Virat looks half-possessed in it, eyes squeezed shut, mouth open, laughter caught mid-spill and Faf stares at it for a second longer than he means to.
And there it is.
The kind of laughter that feels like it could slip through your fingers if you're not careful, like it belongs to the air more than to you, like it was never meant to be held. Faf wishes, suddenly and fiercely, that he could keep it.

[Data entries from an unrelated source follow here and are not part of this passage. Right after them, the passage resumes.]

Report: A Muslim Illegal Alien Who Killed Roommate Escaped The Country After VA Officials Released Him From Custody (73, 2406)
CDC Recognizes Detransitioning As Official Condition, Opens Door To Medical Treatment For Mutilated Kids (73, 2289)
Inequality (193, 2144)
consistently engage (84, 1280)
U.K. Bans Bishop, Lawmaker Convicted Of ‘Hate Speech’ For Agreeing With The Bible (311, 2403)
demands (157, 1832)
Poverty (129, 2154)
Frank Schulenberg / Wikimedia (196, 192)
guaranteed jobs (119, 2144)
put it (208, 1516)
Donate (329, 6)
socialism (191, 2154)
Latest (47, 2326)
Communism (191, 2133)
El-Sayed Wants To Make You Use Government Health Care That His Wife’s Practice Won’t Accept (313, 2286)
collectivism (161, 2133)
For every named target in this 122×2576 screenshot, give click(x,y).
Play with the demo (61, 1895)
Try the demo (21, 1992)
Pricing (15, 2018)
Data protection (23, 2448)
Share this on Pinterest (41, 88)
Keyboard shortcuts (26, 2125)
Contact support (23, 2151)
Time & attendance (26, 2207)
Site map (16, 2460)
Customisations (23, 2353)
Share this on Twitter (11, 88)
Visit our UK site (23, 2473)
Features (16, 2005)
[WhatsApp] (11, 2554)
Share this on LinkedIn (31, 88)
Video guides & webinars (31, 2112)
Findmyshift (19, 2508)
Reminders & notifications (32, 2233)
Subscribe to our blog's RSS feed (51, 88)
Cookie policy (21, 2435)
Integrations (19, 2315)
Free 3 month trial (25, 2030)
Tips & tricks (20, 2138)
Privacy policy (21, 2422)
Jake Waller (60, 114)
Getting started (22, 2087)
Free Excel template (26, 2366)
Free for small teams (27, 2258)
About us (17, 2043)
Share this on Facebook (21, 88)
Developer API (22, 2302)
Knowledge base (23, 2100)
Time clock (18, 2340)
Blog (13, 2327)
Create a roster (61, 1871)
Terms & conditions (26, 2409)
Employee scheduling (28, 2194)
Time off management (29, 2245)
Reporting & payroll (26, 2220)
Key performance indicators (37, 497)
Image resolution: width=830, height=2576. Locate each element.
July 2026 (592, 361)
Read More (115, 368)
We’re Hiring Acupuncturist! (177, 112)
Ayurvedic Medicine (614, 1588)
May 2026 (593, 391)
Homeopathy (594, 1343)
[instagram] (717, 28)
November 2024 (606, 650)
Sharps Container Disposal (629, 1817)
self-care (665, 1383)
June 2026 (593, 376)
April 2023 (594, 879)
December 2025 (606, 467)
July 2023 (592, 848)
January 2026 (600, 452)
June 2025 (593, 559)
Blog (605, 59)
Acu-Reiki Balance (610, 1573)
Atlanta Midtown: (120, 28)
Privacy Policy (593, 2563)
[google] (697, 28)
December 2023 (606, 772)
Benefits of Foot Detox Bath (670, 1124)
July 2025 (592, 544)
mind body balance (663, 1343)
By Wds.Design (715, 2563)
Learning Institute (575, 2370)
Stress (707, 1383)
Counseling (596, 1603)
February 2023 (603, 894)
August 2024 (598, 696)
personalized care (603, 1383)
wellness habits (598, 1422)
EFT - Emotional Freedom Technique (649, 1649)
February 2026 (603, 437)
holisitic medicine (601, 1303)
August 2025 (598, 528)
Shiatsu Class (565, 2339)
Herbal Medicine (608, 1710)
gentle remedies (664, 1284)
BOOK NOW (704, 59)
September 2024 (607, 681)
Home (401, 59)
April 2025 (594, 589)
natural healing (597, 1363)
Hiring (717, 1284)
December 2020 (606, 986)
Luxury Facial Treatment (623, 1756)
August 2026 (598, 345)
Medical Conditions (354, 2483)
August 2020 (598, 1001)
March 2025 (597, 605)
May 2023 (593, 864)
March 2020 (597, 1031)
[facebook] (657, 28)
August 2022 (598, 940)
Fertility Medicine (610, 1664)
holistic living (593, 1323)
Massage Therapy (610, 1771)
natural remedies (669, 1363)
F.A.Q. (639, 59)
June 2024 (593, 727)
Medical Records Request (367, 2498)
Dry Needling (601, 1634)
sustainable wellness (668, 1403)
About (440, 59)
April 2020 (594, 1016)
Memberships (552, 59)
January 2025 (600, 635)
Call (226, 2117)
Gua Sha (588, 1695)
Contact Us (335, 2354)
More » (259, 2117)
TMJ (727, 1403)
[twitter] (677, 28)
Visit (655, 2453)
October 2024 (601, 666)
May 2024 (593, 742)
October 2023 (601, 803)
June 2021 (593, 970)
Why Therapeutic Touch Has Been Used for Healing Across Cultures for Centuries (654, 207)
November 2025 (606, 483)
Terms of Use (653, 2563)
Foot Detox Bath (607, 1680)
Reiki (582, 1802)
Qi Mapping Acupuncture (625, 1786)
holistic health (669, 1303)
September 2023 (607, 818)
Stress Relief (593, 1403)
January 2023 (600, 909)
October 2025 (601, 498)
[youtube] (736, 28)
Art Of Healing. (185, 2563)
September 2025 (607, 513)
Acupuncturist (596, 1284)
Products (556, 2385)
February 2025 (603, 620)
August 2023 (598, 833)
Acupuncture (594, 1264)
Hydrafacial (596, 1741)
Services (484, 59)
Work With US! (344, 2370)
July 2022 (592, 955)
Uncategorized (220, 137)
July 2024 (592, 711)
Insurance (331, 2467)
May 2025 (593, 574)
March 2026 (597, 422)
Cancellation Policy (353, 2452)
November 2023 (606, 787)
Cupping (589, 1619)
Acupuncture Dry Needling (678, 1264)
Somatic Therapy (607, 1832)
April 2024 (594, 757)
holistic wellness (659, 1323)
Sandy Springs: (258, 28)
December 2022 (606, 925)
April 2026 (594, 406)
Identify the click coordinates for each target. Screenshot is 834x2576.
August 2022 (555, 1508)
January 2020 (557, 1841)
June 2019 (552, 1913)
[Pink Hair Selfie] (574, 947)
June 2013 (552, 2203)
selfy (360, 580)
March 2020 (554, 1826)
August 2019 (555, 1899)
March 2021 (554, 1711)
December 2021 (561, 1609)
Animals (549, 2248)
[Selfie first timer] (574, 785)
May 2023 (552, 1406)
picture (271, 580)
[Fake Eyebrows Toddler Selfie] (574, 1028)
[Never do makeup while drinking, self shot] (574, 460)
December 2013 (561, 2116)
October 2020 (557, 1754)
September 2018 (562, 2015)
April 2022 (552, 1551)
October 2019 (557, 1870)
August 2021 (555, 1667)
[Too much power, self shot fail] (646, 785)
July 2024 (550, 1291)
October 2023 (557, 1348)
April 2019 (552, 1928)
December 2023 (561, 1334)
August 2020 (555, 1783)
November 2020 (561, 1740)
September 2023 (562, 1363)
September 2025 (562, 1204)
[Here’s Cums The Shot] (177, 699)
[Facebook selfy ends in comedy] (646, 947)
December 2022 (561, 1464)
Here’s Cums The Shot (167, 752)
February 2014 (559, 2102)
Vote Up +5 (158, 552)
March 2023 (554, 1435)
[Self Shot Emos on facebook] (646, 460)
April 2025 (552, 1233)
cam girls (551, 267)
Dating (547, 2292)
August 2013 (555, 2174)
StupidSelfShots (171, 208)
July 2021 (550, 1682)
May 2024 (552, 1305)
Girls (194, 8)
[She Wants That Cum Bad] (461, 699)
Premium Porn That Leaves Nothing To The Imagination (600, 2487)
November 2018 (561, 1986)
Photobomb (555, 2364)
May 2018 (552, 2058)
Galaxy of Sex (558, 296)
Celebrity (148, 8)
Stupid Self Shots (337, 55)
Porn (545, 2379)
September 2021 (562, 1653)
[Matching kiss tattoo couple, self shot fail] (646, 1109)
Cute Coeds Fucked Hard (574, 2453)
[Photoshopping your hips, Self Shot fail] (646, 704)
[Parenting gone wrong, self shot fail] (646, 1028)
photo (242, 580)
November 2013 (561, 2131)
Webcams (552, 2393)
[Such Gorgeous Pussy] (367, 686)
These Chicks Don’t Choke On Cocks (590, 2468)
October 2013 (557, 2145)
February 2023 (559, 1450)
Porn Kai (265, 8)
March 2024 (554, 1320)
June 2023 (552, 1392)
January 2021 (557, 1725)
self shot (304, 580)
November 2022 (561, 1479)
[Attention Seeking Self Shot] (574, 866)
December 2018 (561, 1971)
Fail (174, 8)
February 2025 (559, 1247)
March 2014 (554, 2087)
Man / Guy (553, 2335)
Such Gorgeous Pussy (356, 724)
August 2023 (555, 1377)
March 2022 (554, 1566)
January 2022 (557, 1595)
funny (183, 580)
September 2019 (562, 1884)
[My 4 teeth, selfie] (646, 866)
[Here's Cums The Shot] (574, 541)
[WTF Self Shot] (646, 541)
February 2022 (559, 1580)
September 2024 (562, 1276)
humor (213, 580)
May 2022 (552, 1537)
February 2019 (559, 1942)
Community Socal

Bottle it. Save it somewhere safe where nothing could touch it.
He would bring him the moon if he could, but it's not his to give.
He would tie up the stars, gather them close so Virat would never have to look up and wonder, so they would always be within reach, always his, but his hands are only flesh and he can only reach so far.
And something about that sits heavy in him for a moment.
Because Virat deserves impossible things.
And the way Virat loves him, he can never be loved this way again.
Not like this. Not in this quiet, consuming, unreasonable way that asks for nothing and still wants to give everything. Because there is no one, there could not be anyone who would look at Virat and not feel it, who would not see everything he is and fall short of it anyway.
Virat is too much, too bright, too impossibly himself.
And Faf is the one who gets to love him.
So he lets the sadness go as quickly as it came, something softer settling in its place, something almost like gratitude, almost like prayer.
And he thanks whatever it is that decided this,
that out of everything, out of everyone,
it would be him.
It would be his heart Virat finds a home in.